Cette recension est issue de Politique étrangère (4/2013). Yves Gounin propose une analyse de l’ouvrage de Maxime Lefebvre – La construction de l’Europe et l’avenir des nations (Paris, Armand Colin, 2013, 208 pages).

9782200286330-VAux États-Unis, franchir les revolvings doors qui séparent la politique du monde de la recherche est monnaie courante. Ce genre de parcours est beaucoup moins fréquent en France. Quelques chercheurs sont devenus diplomates ; quelques rares diplomates ont abandonné le Quai d’Orsay pour la recherche. Mais dans un cas comme dans l’autre, ces changements d’état s’effectuent d’ordinaire sans espoir de retour. Maxime Lefebvre a réussi à concilier une carrière de diplomate (il est aujourd’hui représentant permanent de la France auprès de l’Organisation pour la sécurité et la coopération en Europe [OSCE]) et d’universitaire (avant son départ pour Vienne, il était professeur à Sciences Po).

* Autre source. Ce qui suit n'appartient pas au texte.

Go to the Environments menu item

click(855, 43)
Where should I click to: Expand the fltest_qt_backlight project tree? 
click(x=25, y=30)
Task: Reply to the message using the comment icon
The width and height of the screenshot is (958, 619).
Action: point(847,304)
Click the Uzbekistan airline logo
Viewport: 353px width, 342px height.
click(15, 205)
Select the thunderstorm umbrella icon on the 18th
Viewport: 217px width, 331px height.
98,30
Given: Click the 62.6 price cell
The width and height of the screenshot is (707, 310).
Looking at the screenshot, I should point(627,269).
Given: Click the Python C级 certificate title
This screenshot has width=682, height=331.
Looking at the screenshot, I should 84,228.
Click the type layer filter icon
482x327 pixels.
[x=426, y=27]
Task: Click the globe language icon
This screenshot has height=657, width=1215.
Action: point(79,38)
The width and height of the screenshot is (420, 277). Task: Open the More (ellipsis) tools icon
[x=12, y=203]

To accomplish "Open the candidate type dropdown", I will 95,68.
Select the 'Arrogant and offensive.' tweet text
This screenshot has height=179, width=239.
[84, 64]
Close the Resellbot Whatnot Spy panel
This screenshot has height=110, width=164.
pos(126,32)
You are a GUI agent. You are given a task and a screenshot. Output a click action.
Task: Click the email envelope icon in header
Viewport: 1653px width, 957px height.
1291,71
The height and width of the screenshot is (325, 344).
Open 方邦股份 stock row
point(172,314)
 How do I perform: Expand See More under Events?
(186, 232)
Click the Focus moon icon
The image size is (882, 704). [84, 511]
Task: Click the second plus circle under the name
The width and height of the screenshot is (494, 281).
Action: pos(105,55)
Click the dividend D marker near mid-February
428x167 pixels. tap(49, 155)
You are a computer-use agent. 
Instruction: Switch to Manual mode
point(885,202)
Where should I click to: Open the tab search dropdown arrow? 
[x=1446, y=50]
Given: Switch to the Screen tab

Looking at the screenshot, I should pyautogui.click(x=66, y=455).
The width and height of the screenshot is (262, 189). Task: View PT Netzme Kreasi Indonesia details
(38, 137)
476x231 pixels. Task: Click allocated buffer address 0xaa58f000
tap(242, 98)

En février 2012, il a soutenu une thèse de doctorat en science politique sur travaux dont il publie une version remaniée. La position qu’il y défend est d’une grande clarté : la construction européenne ne se fera pas contre mais avec les nations. Si l’on regarde vers le passé, elle ne peut être comprise sans qu’on prenne en compte leur diversité et leurs identités : le jacobinisme français, le Sonderweg allemand, l’insularité britannique… Regardant vers l’avenir, elle ne peut conduire, du moins à courte échéance, à la réalisation d’un vaste ensemble fédéral mais plutôt, comme l’avait prophétisé Jacques Delors, à une « fédération d’États-nations », combinant « un véritable lien fédéral et l’existence de nations restées distinctes ».

Maxime Lefebvre revisite ainsi les principaux champs de la construction européenne à travers le prisme des intérêts nationaux.

L’organisation institutionnelle ? Les pays à gouvernement fort (France, Royaume-Uni, Espagne) ont toujours préféré l’approche intergouvernementale alors que, pour les pays fédéraux et régionalisés (Allemagne, Italie), « l’Europe est une superstructure plus naturelle que pour les nations française, britannique ou espagnole ».

L’élargissement ? Pour la France, qui redoute la dilution de son influence et le déplacement à l’est, voire au sud-est, du barycentre européen, c’est un tabou. Pour l’Allemagne, qui a pu voir dans la chute du Mur l’espoir de renaissance d’une Mitteleuropa qu’elle aurait vocation à dominer, c’est au contraire une opportunité – même si les positions de Berlin et de Paris se rejoignent désormais sur la Turquie.

Le rapport à l’économie ? Les pays riches de l’Europe du Nord renâclent de plus en plus à assumer les errements budgétaires des pays « du Club Med »…

La politique extérieure ? France et Royaume-Uni ont tous deux des traditions de grande puissance mondiale. Les autres pays de l’Union n’ont pas la même ambition. Ces divergences expliquent la difficulté à faire émerger une politique de sécurité et de défense commune.

Maxime Lefebvre n’est pas un souverainiste qui, vent debout contre l’Europe de Bruxelles, entend s’opposer à la construction européenne. Son ambition est à la fois plus modeste et plus réaliste. En replaçant systématiquement l’analyse dans le temps long et dans l’anthropologie (cf. l’approche d’Emmanuel Todd à partir des systèmes familiaux), il entend éclairer la diversité des réflexes nationaux dans le jeu européen. Et souligner, avec Vivien Schmidt – qui a présidé son jury de thèse –, un paradoxe : les nations n’ont plus que la politique sans les politiques (politics without policies) tandis que l’Union fait désormais les politiques sans la politique (policies without politics).